CONSIGNE A »
Répondez, s'il vous plaît, à ces questions sur la critique du récital :
(i) Quel pays est à l'honneur par deux de ses enfants ?
(ii) Qui tient le cornet sur cet album ?
(iii) En quelle année le Morceau d'André Chailleux a-t-il paru aux éditions Leduc ?
CONSIGNE B » Poursuivez la critique du récital à la suite de sa dernière phrase.
:: TEXTE CITÉ
Récital de cornet et orgue, dans la mouvance de la Belle Époque
Belle Époque. Augustin Savard (1861-1942) : Morceau de concours. Camille Saint-Saëns (1835-1921) : Fantaisie en mi bémol. Jules Charles Pennequin (1864-1914) : Morceau de concert. Charles-Marie Widor (1844-1937) : Scherzo. André Chailleux (1904-1984) : Morceau de concours. Théo Charlier (1868-1944) : Solo de concours. Robert Clérisse (1899-1973) : Noce villageoise. Maurice Duruflé (1902-1986) : Scherzo. Joseph Edouard Barat (1882-1963) : Andante et Scherzo. Henri Büsser (1872-1973) : Andante et Scherzo. Joseph Guy Ropartz (1864-1955) : Andante et Allegro. Daniel Reichert, cornet. Simon Reichert, orgue. Juillet 2021. Livret en anglais, allemand. TT 71'36. Paschen PR 220080
Un récital pour cornet à pistons et orgue dans le répertoire symphonique français, compris au sens large de « Belle Époque » : voici le concept de cet engageant album. La Belgique est à l’honneur par deux de ses enfants, le violoniste Jules Charles Pennequin et le renommé virtuose Théo Charlier dont les pièces ici entendues figuraient dans le récital Paris 1900 d’Éric Aubier et Laurent Wagschal chez Indésens, lire notre interview. Le programme est majoritairement constitué de transcriptions, issues de morceaux de concours avec piano. Voire des retranscriptions dans le cas de la Fantaisie de Saint-Saëns, originellement pour orgue, et ici traduite pour cornet et tuyaux en passant par la médiation d’un arrangement d’Henri Büsser. Duquel nous entendons un Andante et Scherzo, sous forme de passacaille puis d’une échappée dans une mesure à 7/4.
Les étapes spectaculaires sont contrebalancées par des instants aussi charmants que la simpliste Noce villageoise de Robert Clérisse, qui n’en requiert pas moins nuance du souffle et cantabile. Délicat équilibre : s’épancher sans galvauder l’ambiance, éviter la surcharge mais laisser vibrer un certain affect. Le soliste les sert avec sobriété et droiture. On glane d’autres pages qui ne dépassent par l’intérêt de circonstance, ainsi le Morceau d’André Chailleux paru aux éditions Leduc en 1959, et qui accompagné à l’orgue connut cependant par deux fois la faveur discographique d’Arvid Gast en compagnie de Joachim Pliquett (chez Motette et Audiomax).
::::
:: DONNÉES ENREGISTRÉES
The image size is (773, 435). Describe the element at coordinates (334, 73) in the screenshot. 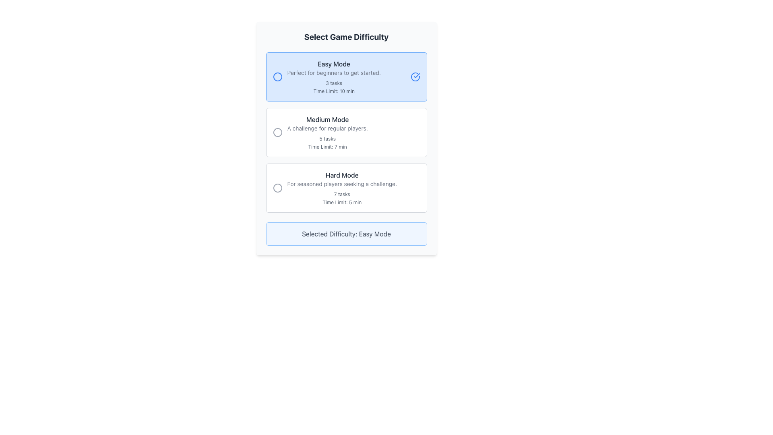

I see `the text label displaying 'Perfect for beginners to get started.' located beneath the header 'Easy Mode'` at that location.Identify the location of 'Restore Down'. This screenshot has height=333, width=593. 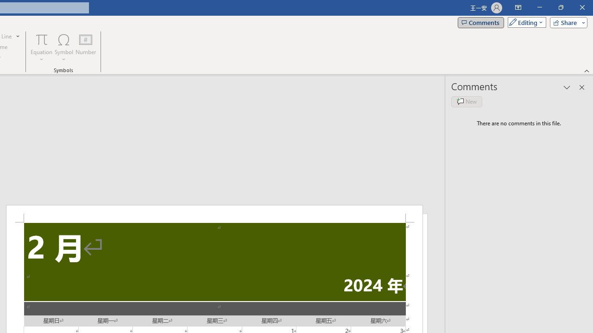
(560, 7).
::::
RÉPONSE FINALE A »
(i) La Belgique.
(ii) Daniel Reichert.
(iii) En 1959.

RÉPONSE FINALE B »
Le CD inclut deux œuvres pour orgue seul, en l’occurrence deux Scherzos : celui extrait de la Symphonie no 4 de Widor, et l’opus 2 du jeune Maurice Duruflé, daté de 1926. Ces partitions permettent d’entendre à découvert l’orgue réédifié en la Stadtkirche de Gronau, qui fut transféré dans cette église en 2019, après restauration. Il remontait initialement à 1904, quand il avait été installé à Dortmund-Dorstfeld par la célèbre firme Sauer. De rares enregistrements témoignent de cet état avant déménagement, par exemple le Bach in Neufassung par Tomasz Adam Nowak, chez Motette il y a une trentaine d’années. L’instrument rénové de quarante jeux prend place dans un espace non plus enclavé en niche, mais dans une acoustique de tribune, ouverte, précise, sous des voûtes boisées. Peu de réverbération : la matité renforce la définition sonore de l’orgue comme du cornet, dont on goûte les saveurs duveteuses de ce modèle fait par les ateliers Besson vers 1874.
La facture d’époque compte justement parmi les récents engouements de Daniel Reichert, aussi à l’aise dans le jazz que les répertoires baroque ou symphonique, nous dit sa notice anglophone en page 7. Le duo qu’il forme avec son frère Simon à la console nous vaut une honorable carte de visite, qui sert avec science et talent ces clichés de faire-valoir prisés pour l’aguerrissement des candidats de conservatoire. Techniquement à la hauteur, mais artistiquement on avoue s’ennuyer de ce ravier qui aligne chromos et exercices. On espère donc bientôt retrouver les deux valeureux artistes allemands dans des projets autrement ambitieux et stimulants.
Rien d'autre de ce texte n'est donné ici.